La coalición Sí por San Luis, además, denunció una suspensión del recuento por una supuesta “caída del sistema” y amenazas recibidas por sus representantes. Es pública la grosera advertencia al gobernador Juan Manuel Carreras, proferida por el padre de Gallardo, de que si intenta “un fraude” se lo iba a llevar “la chingada”, y que lo iban a sacar de donde fuera. Será una elección impugnada. De eso no hay duda. El conflicto electoral puede durar semanas y hasta meses. Los potosinos deberán esperar para conocer quién los va a gobernar.

* Todo mundo da por hecho que ninguno de los tres partidos que van por su registro —PES, Fuerza Por México, RSP— van a desaparecer. No lograron mantener el registro. Ninguno alcanzó el 3 por ciento de la votación.  Pero esa desaparición no es un hecho. Los evangélicos del PES y Fuerza por México se quedaron cerca del porcentaje requerido.
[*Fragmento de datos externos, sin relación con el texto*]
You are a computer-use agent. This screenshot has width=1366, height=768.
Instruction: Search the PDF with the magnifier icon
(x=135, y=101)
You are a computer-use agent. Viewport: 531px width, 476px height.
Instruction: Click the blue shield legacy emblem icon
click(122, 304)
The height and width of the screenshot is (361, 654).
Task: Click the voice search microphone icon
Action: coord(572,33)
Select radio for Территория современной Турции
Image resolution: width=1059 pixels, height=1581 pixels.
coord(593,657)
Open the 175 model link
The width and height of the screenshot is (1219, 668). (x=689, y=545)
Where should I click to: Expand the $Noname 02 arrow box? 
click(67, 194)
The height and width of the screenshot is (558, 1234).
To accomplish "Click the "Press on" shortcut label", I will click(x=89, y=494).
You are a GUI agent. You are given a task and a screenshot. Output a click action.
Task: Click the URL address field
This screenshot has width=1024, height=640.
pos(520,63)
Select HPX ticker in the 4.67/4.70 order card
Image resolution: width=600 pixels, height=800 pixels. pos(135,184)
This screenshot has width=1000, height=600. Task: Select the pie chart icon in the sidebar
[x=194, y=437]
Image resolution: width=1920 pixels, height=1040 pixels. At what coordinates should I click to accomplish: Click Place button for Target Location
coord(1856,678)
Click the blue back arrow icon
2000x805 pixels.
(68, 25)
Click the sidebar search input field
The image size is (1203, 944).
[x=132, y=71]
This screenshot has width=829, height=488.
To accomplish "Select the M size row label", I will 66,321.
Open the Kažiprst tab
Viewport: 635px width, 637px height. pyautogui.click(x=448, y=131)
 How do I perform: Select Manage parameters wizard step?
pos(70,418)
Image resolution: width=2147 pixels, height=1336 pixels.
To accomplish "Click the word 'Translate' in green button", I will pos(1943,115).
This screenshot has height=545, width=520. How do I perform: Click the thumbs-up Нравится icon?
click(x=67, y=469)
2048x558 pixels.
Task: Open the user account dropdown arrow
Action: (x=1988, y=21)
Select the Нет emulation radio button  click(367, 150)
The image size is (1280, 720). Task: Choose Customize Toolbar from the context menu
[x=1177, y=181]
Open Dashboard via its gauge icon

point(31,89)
Les faltan décimas.

En el TEPJF no descartan que ambas formaciones políticas sigan la “ruta cuestionable” del PT en el 2015 y reclamen la anulación de uno o dos distritos para que baje la votación y alcancen ese 3%, en otras palabras, que el Tribunal les dé lo que no ganaron en las urnas. El magistrado del TEPJF Reyes Rodríguez Mondragón está convencido de que se tendrá que revisar el criterio que se utilizó hace seis años para devolverle el registro al PT, junto con 224.7 millones de pesos. Ya encarrerado nos dijo que lo que mejor aportó el Tribunal en estas elecciones fue el haber logrado “neutralizar” la sobrerrepresentación en la Cámara de Diputados.